Einer der Nager hat den Baumstamm angeknabbert, den Petra Schmitt-Palme (rechts) herumreicht.

Die NABU-Biologin eröffnet den jungen Teilnehmern an der Ferienaktion Wissen über den möglichen Neubürger spielerisch. Sie hat zwei lange rote Schläuche mit einem Wurmfortsatz ausgerollt. Durch die sollen die Kinder zunächst einen glatten Ball befördern, dann einen mit abstehenden Noppen. Der flutscht bei weitem nicht so flott durch das Tuch. So gehe es auch im Magen des Bibers zu, wenn er statt leicht verdaulicher Blätter von Erlen oder Pappeln die Rinde von Bäumen angeknabbert hat. „Darauf ist er im Winter aber angewiesen“, erläutert Petra. Am liebsten mag er übrigens Blätter, Knospen und Wurzeln von Teichrosen, verrät die Referentin.

Mit dem Bibermobil von der Umweltwerkstatt Wetterau hat sie zusammen mit Sonja Müller, die einen Freiwilligendienst in Niddatal-Assenheim absolviert, einen fetten, ausgestopften Vertreter nach Mühlheim gebracht. Der sei von einem Auto überfahren, hören die Schüler betroffen. Die Biberfelle dürfen sie in die Hand nehmen, um zu ertasten, wie dicht der Pelz ist.

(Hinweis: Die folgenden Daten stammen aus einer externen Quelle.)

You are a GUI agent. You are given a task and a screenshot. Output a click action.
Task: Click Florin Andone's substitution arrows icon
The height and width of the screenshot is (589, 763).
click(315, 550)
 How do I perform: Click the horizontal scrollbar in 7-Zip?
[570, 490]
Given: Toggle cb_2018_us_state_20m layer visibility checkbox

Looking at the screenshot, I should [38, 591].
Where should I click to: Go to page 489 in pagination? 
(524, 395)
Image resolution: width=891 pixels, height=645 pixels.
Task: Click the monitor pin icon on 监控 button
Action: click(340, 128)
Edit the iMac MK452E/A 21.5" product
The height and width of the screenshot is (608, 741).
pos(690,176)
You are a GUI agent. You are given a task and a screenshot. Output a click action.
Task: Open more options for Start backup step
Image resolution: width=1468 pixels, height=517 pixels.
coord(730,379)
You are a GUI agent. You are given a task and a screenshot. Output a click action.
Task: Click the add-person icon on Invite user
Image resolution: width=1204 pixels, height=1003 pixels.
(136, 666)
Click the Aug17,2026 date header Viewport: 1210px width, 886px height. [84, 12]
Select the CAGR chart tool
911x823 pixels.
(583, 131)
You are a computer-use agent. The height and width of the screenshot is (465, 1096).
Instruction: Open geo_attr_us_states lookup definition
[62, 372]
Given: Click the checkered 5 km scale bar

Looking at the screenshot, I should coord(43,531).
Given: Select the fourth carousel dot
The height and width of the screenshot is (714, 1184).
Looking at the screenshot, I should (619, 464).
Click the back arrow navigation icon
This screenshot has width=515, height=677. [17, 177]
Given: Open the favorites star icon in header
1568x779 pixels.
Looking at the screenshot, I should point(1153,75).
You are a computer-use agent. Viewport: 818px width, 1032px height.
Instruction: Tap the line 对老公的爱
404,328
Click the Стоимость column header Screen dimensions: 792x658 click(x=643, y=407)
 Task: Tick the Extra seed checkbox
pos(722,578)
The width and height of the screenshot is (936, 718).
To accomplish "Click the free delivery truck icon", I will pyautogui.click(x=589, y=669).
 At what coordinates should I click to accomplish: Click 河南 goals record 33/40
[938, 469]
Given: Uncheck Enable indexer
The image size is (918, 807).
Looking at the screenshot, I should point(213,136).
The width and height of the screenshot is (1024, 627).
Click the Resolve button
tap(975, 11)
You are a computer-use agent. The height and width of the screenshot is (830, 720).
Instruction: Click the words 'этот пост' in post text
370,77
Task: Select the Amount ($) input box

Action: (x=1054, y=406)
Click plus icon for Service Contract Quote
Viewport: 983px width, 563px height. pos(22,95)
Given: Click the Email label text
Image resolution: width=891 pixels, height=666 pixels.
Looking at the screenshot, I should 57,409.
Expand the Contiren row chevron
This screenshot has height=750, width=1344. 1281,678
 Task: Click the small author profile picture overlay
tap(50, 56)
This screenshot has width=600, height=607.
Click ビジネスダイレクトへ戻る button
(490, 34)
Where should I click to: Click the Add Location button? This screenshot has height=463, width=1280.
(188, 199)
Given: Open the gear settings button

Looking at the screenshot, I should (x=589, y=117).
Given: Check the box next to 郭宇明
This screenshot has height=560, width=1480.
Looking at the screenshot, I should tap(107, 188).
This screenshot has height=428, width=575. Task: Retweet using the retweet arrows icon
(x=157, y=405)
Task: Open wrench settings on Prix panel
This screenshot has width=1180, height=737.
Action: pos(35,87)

Am Bauch verfügen die Tiere über eine Fettdrüse. Mit der Flüssigkeit reiben sie sich die Haare ein, wodurch Wasser abgestoßen wird. Das erfährt die Runde, die sich um eine Wasserschale versammelt hat, indem die Leiterin ihnen Vaseline auf die Handrücken streicht. Dann lässt sie Wasser über die eingecremte und auf die unbehandelte Hand träufeln. Die Probanten bemerken, dass die Flüssigkeit durch die Vaseline abperlt. Und irgendwie fühlt sich das Nass auch nicht so kalt an, beschreibt Johannes.

Biber und andere Tiere

Der Gast zeigt mit einer Querschnitt-Zeichnung eines Biber-Baus, wie die Art lebt. Die Anhöhe unter Wasser und das „Dach“ darüber werden aus Gehölzen und Lehm geformt. Ein Paar lebt mit seinem aktuellen Nachwuchs und dem aus dem Vorjahr – danach werden die Sprösslinge aus dem „Hotel Mama“ vertrieben.

Mancherorts wurde die Rasse früher den Fischen zugeordnet – mit der Folge, dass sie auch in der christlichen, fleischlosen Fastenzeit gejagt und verzehrt wurden. Am 2. Mai kommt das Bibermobil erneut nach Mühlheim und unterrichtet zwei zweite Klassen der Markwaldschule.